→ **Brief**: Reproduce verbatim the lines of the material below, starting at the line with "Screen dimensions: 1088x762" and ending at the line with "Task: Click the Mỹ home team name", both inclusive; skip the rest.

→ **Input data**:
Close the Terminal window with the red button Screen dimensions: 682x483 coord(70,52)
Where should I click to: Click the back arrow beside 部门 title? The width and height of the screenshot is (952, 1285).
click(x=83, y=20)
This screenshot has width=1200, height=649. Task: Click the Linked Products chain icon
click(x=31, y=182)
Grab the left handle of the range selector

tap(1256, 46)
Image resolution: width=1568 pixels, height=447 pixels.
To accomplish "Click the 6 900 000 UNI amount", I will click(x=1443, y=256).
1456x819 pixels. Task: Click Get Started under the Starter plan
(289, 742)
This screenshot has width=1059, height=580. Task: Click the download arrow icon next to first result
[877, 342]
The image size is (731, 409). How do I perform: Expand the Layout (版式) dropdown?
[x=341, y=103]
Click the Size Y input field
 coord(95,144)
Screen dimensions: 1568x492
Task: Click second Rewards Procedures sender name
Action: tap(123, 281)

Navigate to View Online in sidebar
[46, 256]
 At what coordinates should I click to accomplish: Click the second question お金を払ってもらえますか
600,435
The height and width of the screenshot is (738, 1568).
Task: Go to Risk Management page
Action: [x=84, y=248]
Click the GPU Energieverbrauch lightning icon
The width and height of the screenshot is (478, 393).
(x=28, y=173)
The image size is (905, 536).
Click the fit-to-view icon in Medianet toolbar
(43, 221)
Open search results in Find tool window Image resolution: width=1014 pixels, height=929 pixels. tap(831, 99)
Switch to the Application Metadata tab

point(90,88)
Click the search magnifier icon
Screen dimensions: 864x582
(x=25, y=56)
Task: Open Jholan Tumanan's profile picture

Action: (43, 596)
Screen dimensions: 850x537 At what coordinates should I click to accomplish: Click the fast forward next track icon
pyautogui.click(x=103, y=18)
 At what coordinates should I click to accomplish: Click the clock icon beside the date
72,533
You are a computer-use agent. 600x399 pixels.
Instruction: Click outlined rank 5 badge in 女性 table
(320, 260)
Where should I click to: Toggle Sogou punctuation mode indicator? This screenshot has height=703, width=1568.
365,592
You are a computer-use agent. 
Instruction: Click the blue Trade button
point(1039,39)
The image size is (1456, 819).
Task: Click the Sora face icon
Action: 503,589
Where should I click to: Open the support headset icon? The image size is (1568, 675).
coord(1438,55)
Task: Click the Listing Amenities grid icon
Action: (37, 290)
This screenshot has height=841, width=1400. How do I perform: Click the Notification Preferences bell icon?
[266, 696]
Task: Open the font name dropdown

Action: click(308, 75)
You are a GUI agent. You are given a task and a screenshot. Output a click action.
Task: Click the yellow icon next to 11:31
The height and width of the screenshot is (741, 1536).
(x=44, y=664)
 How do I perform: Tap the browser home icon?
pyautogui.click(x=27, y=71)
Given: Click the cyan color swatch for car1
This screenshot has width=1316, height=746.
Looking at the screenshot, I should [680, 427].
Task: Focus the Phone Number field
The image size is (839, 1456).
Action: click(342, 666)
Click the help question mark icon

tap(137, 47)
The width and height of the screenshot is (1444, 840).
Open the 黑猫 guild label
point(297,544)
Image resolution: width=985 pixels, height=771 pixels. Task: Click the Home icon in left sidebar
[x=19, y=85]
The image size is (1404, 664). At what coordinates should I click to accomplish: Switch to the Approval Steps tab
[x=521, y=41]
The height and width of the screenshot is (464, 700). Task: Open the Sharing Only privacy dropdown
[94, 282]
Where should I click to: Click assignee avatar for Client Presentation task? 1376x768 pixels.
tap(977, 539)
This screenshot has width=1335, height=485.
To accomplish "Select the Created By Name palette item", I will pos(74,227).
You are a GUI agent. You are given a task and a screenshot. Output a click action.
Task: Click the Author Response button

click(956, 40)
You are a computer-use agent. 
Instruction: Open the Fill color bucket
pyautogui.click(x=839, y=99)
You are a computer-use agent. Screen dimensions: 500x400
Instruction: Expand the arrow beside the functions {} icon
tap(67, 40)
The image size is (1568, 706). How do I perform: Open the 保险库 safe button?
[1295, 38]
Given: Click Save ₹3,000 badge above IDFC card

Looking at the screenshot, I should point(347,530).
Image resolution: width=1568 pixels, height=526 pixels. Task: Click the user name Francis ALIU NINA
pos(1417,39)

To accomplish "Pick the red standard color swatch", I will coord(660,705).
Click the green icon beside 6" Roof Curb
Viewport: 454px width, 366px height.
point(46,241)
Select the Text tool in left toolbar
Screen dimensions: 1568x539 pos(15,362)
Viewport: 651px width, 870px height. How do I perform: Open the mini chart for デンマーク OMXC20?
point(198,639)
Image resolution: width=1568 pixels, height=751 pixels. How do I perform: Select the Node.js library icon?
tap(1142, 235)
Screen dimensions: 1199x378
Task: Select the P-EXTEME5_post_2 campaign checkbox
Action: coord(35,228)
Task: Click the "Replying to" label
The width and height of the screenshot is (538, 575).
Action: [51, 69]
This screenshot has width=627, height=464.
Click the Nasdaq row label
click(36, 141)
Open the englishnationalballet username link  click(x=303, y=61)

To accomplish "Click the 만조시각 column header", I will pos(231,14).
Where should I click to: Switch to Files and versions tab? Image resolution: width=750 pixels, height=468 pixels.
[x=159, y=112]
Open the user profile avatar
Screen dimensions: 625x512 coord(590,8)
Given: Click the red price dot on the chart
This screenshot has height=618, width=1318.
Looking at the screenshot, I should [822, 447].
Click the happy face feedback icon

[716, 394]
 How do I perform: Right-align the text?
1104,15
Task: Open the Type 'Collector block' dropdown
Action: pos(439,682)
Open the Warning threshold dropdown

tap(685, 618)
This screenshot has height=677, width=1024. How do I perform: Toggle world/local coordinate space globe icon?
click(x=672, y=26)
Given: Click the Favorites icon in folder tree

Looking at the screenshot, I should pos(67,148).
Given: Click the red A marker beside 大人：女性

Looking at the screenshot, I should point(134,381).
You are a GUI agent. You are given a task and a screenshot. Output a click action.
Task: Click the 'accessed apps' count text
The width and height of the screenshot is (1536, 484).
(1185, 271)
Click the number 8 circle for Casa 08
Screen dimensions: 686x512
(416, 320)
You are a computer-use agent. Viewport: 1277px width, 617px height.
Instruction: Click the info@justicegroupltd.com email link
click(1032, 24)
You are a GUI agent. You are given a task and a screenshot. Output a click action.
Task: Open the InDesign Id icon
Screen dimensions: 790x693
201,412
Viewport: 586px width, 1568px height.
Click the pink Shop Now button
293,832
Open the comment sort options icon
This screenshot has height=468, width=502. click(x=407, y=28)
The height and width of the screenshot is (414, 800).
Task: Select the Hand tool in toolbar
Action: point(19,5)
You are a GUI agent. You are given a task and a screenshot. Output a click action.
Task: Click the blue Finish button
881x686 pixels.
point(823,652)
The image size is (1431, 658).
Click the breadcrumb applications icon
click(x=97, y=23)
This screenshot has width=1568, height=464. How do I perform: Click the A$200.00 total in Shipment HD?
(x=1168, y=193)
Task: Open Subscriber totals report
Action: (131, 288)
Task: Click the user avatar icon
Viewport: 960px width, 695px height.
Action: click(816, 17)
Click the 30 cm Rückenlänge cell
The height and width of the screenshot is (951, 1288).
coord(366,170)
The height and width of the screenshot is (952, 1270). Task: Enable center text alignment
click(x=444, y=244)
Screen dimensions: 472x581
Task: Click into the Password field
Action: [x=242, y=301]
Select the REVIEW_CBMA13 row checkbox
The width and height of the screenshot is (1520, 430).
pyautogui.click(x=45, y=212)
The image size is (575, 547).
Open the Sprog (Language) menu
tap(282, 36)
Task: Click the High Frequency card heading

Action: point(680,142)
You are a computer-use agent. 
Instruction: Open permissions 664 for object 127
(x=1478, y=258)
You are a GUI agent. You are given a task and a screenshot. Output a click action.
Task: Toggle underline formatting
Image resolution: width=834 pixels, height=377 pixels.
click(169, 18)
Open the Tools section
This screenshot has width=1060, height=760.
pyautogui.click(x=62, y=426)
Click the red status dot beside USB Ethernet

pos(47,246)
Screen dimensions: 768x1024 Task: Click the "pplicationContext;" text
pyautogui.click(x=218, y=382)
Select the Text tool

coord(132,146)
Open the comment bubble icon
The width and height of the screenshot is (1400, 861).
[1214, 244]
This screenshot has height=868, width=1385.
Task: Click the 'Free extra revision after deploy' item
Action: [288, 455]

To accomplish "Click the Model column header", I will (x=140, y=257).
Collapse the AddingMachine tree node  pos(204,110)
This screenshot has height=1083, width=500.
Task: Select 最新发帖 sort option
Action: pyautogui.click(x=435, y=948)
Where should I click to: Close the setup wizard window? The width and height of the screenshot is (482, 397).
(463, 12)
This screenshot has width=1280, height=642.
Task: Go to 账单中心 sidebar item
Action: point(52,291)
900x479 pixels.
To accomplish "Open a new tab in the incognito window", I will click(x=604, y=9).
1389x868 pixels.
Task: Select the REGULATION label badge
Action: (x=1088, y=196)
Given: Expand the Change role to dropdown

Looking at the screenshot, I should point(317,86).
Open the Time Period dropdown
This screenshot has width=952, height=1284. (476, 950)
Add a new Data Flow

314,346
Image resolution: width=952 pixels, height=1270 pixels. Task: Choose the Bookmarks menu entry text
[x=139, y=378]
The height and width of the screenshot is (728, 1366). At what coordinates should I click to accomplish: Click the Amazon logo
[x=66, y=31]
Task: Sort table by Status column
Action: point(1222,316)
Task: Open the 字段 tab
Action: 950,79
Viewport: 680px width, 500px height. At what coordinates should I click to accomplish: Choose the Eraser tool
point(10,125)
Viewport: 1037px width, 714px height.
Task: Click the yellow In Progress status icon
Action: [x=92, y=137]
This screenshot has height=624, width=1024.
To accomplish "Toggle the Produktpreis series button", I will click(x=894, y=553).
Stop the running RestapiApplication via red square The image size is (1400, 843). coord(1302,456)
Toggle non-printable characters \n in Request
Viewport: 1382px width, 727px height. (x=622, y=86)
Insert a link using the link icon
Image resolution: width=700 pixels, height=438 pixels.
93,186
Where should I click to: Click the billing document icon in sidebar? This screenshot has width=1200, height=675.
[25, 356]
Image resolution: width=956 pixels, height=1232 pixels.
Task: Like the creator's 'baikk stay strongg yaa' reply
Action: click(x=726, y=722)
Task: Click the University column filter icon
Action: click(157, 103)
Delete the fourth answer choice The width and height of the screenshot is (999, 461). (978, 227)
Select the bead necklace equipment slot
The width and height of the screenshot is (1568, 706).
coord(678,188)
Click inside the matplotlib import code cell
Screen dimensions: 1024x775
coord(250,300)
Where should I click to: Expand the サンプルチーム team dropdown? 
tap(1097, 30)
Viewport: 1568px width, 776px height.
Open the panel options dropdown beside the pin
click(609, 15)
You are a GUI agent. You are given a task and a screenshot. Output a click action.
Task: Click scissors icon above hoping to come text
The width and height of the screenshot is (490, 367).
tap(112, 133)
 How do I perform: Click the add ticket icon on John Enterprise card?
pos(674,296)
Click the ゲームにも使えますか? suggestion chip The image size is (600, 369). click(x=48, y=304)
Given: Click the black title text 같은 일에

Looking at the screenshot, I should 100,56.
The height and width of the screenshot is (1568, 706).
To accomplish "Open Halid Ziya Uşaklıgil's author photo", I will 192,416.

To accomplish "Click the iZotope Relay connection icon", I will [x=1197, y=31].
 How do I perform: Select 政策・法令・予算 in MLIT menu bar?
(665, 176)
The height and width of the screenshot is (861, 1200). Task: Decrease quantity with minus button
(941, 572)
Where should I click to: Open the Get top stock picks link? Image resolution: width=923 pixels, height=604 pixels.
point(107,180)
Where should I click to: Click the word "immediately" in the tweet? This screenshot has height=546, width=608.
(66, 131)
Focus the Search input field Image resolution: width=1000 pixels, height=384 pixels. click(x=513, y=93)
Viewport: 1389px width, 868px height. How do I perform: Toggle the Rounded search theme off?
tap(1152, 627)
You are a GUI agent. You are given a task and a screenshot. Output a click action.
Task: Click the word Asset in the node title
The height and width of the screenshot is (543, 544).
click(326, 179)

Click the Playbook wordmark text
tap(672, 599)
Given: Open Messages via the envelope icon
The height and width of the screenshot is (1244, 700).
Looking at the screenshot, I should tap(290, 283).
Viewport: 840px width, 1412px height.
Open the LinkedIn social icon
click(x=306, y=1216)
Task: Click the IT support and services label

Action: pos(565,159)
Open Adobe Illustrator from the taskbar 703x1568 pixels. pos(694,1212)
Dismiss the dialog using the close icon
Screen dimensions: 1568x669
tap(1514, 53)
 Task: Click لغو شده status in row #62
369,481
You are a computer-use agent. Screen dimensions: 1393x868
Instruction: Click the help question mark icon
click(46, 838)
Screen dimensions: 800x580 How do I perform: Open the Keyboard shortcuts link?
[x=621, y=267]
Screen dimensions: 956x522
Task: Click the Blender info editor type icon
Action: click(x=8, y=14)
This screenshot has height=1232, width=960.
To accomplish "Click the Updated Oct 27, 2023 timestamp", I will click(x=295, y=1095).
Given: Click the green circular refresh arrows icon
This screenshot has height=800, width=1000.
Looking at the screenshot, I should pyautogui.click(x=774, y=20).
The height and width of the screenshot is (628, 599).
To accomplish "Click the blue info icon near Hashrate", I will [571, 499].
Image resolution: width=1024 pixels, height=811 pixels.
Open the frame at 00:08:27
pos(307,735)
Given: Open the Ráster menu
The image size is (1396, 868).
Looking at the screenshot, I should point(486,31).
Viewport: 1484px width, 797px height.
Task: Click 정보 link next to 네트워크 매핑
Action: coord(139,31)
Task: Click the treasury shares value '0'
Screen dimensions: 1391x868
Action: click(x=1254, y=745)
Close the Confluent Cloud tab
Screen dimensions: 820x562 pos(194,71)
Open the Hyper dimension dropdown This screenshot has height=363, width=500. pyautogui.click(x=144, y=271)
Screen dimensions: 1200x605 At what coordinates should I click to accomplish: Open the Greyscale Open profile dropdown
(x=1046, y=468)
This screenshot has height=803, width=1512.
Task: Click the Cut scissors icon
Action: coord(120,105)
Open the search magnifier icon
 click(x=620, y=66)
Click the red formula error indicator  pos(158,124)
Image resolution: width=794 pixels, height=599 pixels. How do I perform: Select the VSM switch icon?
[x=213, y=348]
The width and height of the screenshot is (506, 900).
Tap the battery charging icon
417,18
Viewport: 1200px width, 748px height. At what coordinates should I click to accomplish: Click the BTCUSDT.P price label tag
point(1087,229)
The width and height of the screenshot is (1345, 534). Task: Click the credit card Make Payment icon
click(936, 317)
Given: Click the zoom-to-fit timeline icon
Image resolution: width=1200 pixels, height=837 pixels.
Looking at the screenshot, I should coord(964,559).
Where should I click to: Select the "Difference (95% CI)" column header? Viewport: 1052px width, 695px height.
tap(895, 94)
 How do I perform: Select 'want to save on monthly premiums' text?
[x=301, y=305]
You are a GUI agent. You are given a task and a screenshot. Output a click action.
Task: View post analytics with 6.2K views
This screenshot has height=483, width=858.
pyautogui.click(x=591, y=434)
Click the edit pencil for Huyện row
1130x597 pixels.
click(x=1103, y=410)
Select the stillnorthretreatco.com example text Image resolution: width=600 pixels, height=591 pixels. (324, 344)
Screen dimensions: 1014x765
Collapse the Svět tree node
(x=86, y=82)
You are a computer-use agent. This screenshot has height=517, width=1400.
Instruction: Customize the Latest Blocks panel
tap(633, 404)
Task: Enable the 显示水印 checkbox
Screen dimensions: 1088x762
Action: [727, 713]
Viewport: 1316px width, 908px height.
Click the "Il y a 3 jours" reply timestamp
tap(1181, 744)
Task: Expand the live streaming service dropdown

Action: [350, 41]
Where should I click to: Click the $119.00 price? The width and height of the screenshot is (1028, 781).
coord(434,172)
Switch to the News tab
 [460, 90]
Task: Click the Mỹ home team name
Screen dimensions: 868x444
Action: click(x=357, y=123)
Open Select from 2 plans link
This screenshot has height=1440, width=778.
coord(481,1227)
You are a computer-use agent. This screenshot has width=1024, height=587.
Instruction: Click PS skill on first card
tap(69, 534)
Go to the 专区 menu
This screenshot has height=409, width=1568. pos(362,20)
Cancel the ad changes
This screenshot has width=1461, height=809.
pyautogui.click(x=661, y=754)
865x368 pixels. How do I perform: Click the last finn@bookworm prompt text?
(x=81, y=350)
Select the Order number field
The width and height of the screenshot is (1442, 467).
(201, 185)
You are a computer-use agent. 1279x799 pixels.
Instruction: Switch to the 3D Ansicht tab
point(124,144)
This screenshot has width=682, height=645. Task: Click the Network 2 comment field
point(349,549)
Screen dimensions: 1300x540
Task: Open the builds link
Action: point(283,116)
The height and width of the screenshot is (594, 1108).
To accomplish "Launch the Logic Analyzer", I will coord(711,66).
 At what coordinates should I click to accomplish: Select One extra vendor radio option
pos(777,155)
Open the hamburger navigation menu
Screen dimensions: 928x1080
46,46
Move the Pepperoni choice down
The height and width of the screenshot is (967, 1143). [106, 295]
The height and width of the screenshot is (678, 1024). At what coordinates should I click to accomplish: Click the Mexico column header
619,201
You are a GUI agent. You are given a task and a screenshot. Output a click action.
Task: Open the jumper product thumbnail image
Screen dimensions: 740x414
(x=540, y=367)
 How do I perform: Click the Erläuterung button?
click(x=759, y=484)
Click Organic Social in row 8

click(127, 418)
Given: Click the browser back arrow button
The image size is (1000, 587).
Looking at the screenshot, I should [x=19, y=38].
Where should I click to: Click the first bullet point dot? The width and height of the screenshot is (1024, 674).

→ **Your response**:
Screen dimensions: 1088x762
Action: [727, 713]
Viewport: 1316px width, 908px height.
Click the "Il y a 3 jours" reply timestamp
tap(1181, 744)
Task: Expand the live streaming service dropdown

Action: [350, 41]
Where should I click to: Click the $119.00 price? The width and height of the screenshot is (1028, 781).
coord(434,172)
Switch to the News tab
 [460, 90]
Task: Click the Mỹ home team name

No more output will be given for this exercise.